■ **SOURCE MATERIAL**:
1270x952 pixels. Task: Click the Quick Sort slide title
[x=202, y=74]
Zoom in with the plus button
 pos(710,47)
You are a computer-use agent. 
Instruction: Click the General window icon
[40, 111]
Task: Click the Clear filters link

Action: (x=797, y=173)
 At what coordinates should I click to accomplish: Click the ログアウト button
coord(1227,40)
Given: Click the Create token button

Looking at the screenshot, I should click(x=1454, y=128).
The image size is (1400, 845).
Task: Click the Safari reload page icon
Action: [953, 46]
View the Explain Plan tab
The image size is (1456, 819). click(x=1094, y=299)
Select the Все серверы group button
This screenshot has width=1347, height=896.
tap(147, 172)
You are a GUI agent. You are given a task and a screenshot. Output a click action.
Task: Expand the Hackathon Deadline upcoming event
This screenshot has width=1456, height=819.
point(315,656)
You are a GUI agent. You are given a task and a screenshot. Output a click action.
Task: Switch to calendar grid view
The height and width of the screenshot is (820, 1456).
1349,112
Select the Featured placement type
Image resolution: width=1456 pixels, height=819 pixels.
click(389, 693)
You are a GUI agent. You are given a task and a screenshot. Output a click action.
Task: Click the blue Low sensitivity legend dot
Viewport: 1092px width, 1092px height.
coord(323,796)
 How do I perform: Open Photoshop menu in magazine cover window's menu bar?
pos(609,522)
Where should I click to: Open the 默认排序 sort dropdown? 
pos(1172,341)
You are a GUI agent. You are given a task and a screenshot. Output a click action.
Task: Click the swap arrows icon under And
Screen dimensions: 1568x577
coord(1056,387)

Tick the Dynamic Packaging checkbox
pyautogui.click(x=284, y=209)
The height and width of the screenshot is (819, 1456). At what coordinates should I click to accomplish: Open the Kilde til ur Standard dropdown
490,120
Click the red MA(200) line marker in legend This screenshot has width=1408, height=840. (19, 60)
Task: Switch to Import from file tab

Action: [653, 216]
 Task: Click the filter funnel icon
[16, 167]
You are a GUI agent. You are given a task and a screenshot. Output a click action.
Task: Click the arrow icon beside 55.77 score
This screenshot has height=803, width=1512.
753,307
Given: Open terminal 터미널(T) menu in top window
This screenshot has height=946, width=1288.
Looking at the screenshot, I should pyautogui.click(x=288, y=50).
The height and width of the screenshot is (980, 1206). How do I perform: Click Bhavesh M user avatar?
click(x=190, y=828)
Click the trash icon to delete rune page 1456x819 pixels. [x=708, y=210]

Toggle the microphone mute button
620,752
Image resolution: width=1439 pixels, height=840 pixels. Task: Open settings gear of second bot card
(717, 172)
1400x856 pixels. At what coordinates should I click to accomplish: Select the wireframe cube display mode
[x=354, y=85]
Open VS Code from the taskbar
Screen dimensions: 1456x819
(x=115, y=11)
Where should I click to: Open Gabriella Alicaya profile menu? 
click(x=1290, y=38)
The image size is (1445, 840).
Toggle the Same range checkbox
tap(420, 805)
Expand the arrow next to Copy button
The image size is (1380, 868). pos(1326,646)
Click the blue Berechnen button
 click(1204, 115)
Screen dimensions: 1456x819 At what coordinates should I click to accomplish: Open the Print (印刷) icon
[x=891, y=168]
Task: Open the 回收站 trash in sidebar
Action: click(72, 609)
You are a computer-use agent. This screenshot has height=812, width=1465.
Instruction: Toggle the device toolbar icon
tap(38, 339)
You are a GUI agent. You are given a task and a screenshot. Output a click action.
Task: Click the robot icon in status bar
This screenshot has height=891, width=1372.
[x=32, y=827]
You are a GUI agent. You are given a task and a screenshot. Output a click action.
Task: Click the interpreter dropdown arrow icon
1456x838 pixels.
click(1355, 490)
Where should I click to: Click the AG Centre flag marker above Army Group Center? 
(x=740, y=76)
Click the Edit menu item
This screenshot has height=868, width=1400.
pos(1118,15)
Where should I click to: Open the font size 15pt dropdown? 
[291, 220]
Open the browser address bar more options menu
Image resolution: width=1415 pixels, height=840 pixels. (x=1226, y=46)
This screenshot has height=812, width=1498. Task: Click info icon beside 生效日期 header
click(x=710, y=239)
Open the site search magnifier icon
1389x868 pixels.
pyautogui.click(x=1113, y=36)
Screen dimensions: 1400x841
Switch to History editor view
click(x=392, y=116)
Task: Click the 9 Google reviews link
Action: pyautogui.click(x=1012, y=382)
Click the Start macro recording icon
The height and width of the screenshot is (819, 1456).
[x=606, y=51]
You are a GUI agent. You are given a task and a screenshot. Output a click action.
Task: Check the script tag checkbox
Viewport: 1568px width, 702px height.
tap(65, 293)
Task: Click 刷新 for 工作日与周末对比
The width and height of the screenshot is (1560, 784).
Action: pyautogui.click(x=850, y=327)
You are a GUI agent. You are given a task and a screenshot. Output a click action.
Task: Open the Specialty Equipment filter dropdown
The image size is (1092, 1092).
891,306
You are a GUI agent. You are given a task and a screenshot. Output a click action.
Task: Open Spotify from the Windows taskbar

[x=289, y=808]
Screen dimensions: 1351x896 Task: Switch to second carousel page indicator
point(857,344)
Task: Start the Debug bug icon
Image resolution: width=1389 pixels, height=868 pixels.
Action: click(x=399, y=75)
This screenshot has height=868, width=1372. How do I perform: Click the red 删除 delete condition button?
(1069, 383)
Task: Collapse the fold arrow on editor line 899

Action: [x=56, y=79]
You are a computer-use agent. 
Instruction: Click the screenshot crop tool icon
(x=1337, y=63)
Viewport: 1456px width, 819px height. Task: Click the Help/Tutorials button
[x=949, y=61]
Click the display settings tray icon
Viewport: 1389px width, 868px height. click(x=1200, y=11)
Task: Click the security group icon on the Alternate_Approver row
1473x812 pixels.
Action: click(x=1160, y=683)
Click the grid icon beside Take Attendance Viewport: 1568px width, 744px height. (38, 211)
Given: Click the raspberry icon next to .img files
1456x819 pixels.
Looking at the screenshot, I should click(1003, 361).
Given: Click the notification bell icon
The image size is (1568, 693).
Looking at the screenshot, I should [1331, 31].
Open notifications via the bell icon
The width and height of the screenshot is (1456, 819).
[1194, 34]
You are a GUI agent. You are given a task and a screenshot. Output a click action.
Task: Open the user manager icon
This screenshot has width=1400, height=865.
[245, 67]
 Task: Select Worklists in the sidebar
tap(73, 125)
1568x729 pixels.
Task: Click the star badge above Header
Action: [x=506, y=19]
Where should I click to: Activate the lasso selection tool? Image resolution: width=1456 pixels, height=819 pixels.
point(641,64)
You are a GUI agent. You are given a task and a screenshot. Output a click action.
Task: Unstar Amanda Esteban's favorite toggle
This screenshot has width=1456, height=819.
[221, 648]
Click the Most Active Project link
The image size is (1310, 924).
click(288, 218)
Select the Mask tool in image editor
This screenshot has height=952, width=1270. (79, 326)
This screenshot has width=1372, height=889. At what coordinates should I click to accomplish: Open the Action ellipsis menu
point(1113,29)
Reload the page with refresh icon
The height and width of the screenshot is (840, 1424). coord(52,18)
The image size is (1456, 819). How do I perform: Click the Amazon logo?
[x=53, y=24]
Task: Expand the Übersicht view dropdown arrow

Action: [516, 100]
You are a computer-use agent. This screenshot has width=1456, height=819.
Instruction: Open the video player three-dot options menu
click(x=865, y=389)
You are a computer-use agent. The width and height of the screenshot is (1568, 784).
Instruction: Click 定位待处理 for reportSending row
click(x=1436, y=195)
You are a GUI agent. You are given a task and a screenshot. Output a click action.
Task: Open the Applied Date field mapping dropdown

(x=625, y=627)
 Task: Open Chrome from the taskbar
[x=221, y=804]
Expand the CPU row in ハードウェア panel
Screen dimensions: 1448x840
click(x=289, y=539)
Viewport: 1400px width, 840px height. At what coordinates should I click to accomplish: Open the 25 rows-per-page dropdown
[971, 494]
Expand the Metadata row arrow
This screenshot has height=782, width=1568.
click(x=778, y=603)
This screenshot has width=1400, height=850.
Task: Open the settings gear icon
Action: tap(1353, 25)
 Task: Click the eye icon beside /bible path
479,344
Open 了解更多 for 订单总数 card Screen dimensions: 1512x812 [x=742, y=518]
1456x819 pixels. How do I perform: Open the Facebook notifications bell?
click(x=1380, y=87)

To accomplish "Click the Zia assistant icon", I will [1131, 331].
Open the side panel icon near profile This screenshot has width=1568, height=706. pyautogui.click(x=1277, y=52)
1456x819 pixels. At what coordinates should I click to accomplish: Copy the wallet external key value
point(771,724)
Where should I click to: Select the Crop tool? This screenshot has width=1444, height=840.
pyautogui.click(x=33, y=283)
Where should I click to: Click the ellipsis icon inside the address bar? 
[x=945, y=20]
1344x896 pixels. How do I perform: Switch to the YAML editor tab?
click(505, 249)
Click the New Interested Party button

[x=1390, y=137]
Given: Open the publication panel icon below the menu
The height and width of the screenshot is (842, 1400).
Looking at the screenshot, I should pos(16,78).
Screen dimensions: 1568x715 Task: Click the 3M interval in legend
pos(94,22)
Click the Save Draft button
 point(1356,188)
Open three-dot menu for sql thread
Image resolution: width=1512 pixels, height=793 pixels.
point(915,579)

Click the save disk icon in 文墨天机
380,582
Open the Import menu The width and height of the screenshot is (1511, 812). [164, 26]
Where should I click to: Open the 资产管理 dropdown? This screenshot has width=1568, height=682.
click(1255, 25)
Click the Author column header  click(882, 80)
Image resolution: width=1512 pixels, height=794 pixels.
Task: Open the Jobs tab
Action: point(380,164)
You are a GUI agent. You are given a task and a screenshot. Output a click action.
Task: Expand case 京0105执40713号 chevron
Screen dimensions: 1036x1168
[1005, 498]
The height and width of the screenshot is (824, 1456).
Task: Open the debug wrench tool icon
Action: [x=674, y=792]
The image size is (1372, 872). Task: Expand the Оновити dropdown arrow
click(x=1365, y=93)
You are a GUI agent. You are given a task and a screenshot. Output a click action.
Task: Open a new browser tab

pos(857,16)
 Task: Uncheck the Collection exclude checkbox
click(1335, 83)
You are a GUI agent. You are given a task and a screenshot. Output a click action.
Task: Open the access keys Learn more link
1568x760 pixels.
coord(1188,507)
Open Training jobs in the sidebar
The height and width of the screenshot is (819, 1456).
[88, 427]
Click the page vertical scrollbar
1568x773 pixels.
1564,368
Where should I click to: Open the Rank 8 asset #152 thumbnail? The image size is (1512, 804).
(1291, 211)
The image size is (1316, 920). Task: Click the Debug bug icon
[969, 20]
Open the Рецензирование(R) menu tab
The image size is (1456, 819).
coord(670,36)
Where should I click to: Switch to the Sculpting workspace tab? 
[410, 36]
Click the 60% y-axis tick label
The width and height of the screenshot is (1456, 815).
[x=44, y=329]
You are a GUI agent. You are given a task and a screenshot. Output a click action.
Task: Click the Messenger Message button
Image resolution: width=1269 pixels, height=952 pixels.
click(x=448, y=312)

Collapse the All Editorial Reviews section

■ **ABOUT THIS EXERCISE**: Take the records above and return, word for word, only the lines that fall from the line with "Switch to History editor view" to the line with "Task: Check the script tag checkbox", both of them included.

■ **SOLUTION TO THIS EXERCISE**:
Switch to History editor view
click(x=392, y=116)
Task: Click the 9 Google reviews link
Action: pyautogui.click(x=1012, y=382)
Click the Start macro recording icon
The height and width of the screenshot is (819, 1456).
[x=606, y=51]
You are a GUI agent. You are given a task and a screenshot. Output a click action.
Task: Check the script tag checkbox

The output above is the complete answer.